Congratulations to GID student Elizabeth Lee on her first-author publication!
“Detecting signals of seasonal influenza severity through age dynamics” (http://bit.ly/1RRlE6) by Elizabeth C. Lee, Cécile Viboud, Lone Simonsen, Farid Khan and Shweta Bansal was published on 29 December 2015.
Elizabeth Lee started her Ph.D. in the Global Infectious Diseases program at the Department of Biology in 2012. She is working in Dr. Shweta Bansal's laboratory for her dissertation project. Her research explores the spatial and age dynamics of influenza through data analysis and epidemic simulations. She hopes to combine her research and policy interests to improve the use of mathematical and statistical models for public health preparedness and response.
Elizabeth summarizes the research in the text below:
"Typically, when we think about severity in the context of epidemiology, we ask: “Of all of the people who have this condition, how many or them died or were hospitalized by its symptoms?” These measures, also known as the case-fatality or case-hospitalization risks, are standard ways of quantifying the severity magnitude of a disease.
Unfortunately, it’s really challenging to estimate how many people get influenza every year and only a small subset of the population gets ill enough to die or become hospitalized.
At the population-level, we can only observe the sick individuals that report their illness in some way (e.g., those that visit the doctor, buy drugs to combat flu, call in sick for school or work, or complain about symptoms on social media). It’s possible that all individuals with symptoms might be captured across multiple data sources, but how do you combine information from hospitals, drug companies, and Twitter in a meaningful way?

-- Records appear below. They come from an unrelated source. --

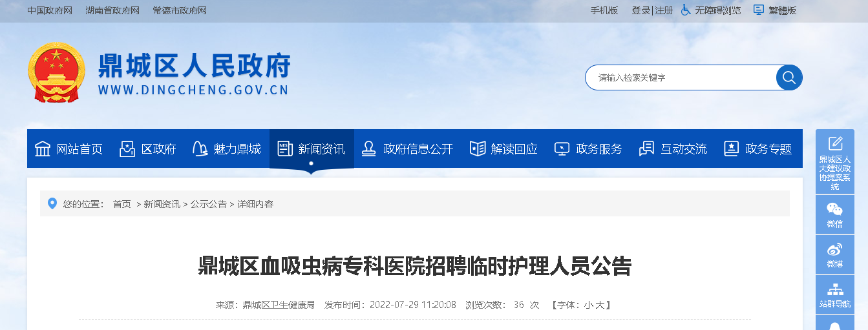Open 站群导航 sitemap icon
Viewport: 868px width, 330px height.
pos(835,294)
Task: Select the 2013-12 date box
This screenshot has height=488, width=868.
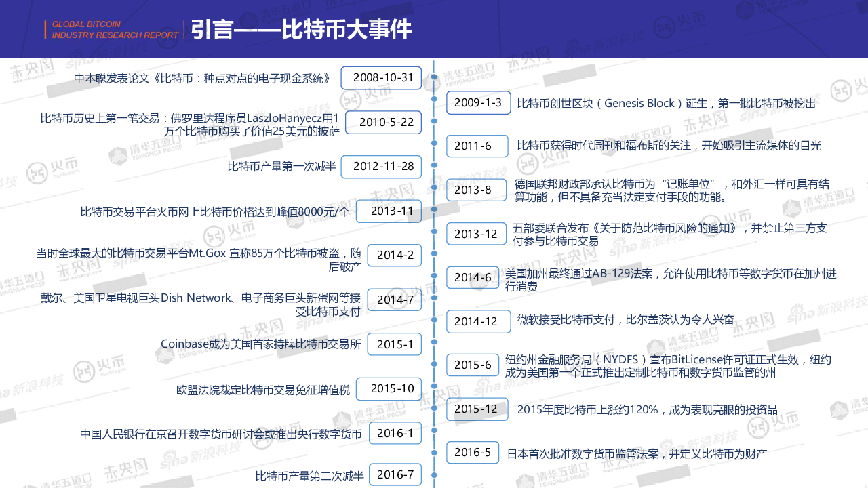Action: (x=478, y=234)
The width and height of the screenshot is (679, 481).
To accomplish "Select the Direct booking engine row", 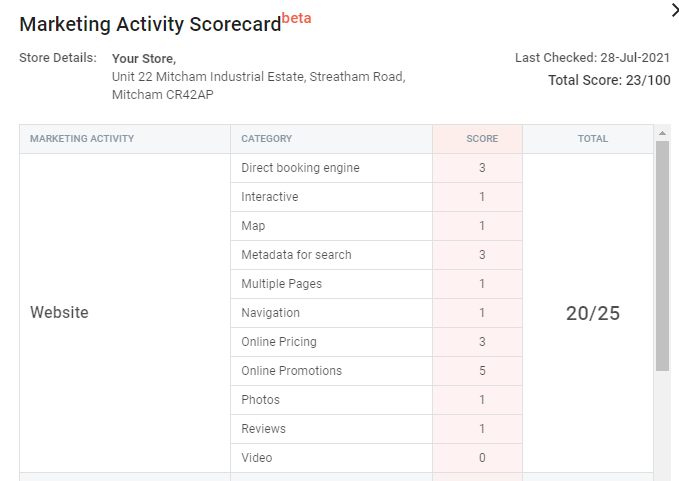I will (376, 168).
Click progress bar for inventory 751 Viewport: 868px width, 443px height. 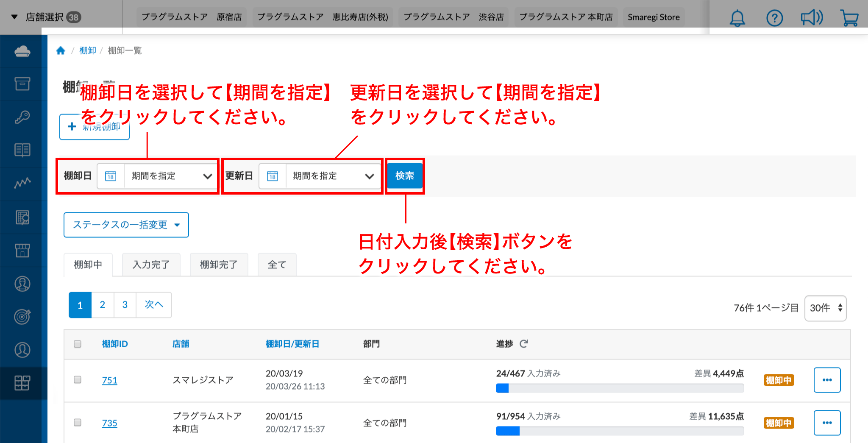click(619, 388)
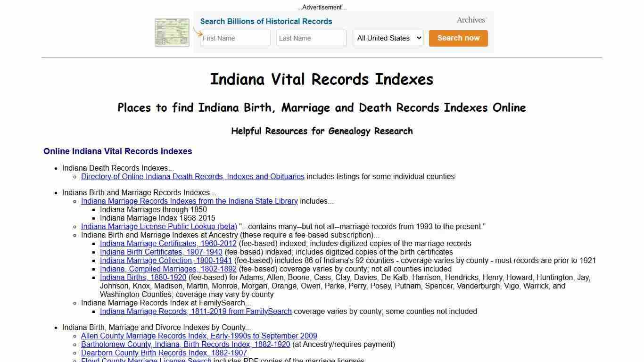Click Search Billions of Historical Records heading
The height and width of the screenshot is (362, 644).
pyautogui.click(x=265, y=21)
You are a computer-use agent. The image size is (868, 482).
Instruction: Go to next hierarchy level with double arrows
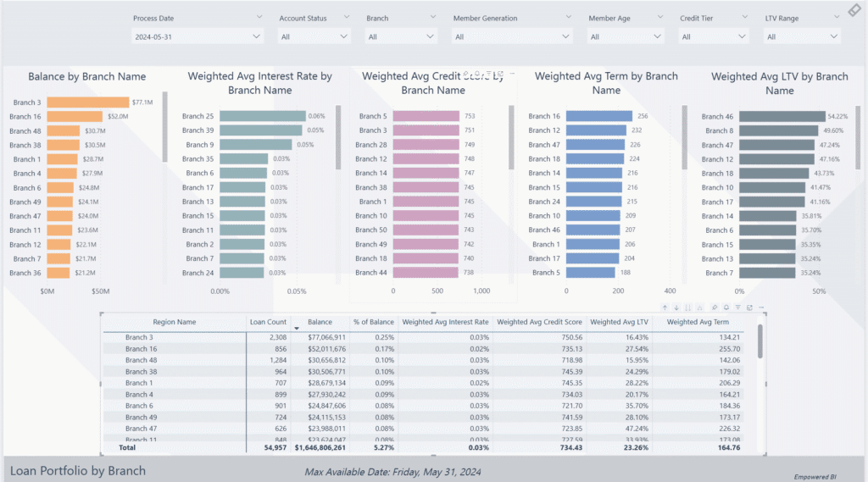pos(687,307)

Many flu cases are asymptomatic — people themselves may not even know that they are sick. These asymptomatic individuals can still transmit the virus to others — some immune systems might be strong enough to fight off the virus without generating symptoms, but people receiving the infection from asymptomatic individuals can still end up feeling crummy.

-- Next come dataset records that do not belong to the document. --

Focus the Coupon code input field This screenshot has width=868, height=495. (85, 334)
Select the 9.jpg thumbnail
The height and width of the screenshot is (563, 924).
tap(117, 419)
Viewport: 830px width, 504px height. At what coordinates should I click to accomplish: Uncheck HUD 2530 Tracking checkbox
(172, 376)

We don’t usually test for flu among individuals that go to the doctor. In most cases, identifying the specific virus that is causing your symptoms won’t change the treatments they will prescribe, so it’s not often useful to confirm that influenza virus is the source of illness. They’ll prescribe you general antiviral drugs and send you back home for bed rest.

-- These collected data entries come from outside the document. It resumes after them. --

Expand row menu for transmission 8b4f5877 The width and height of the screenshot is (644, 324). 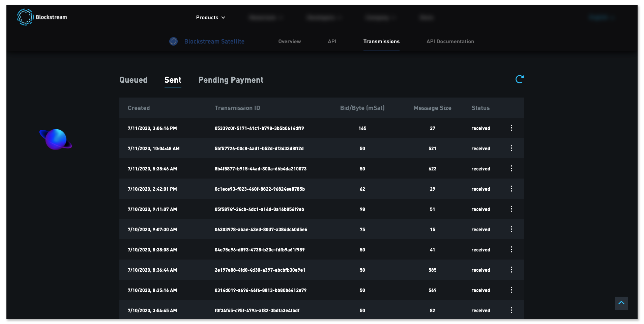pyautogui.click(x=511, y=168)
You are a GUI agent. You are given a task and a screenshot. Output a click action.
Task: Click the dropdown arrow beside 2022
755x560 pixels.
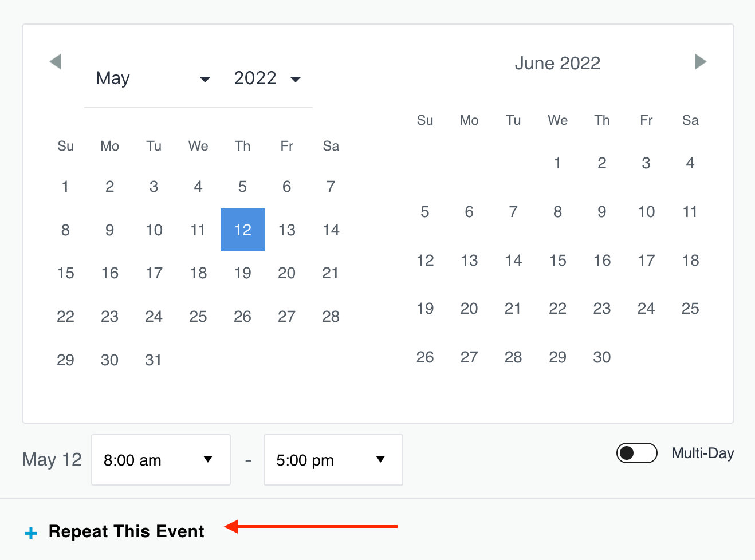[x=296, y=80]
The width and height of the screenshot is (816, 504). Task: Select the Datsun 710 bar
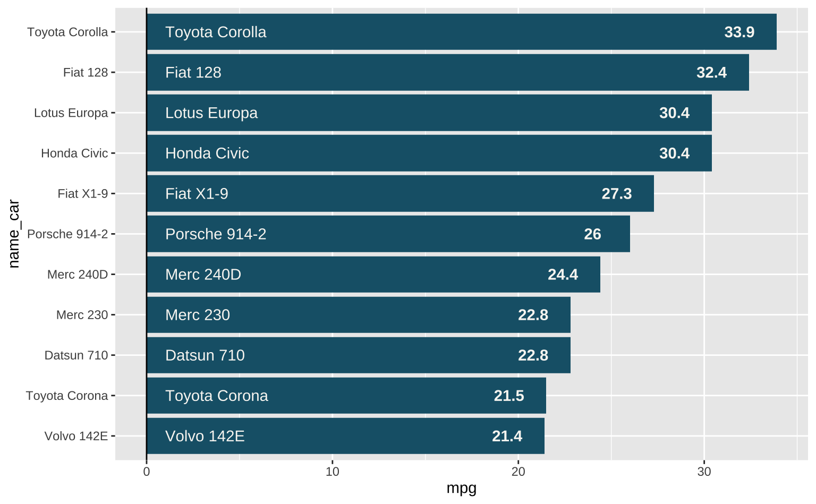(x=359, y=355)
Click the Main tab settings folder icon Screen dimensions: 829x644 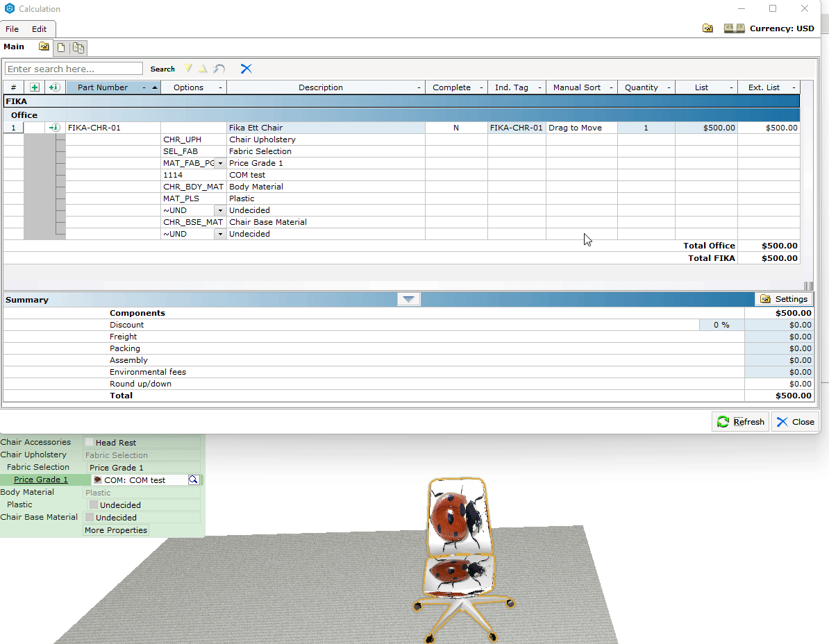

The elderly and young toddlers are most at risk for mortality and hospitalization. Functionally, existing flu severity metrics focus only on the outcomes of these two age groups.
How can we capture information about the severity of a flu outbreak with fewer data sources and for a greater portion of the population?
In this paper, we use routinely available flu surveillance data to identify age patterns among working-aged adults and school-aged children in “influenza-like illness cases” (unconfirmed sick cases that look like they could be flu) that are consistent across multiple flu seasons in the United States. We use these observed age patterns to create a new severity index; this index has some demonstrated capacity to detect severity early on in the flu season. We compare this new index to other quantitative severity benchmarks and examine data at the level of the entire U.S. and across different states. Public health officials may be able to use these measures to inform communication strategies during the course of an outbreak.
Bottom line: We suggest that it may be possible to use the relative risk of influenza-like illness between adults and children in imperfectly sampled data sources to estimate flu severity in the entire population."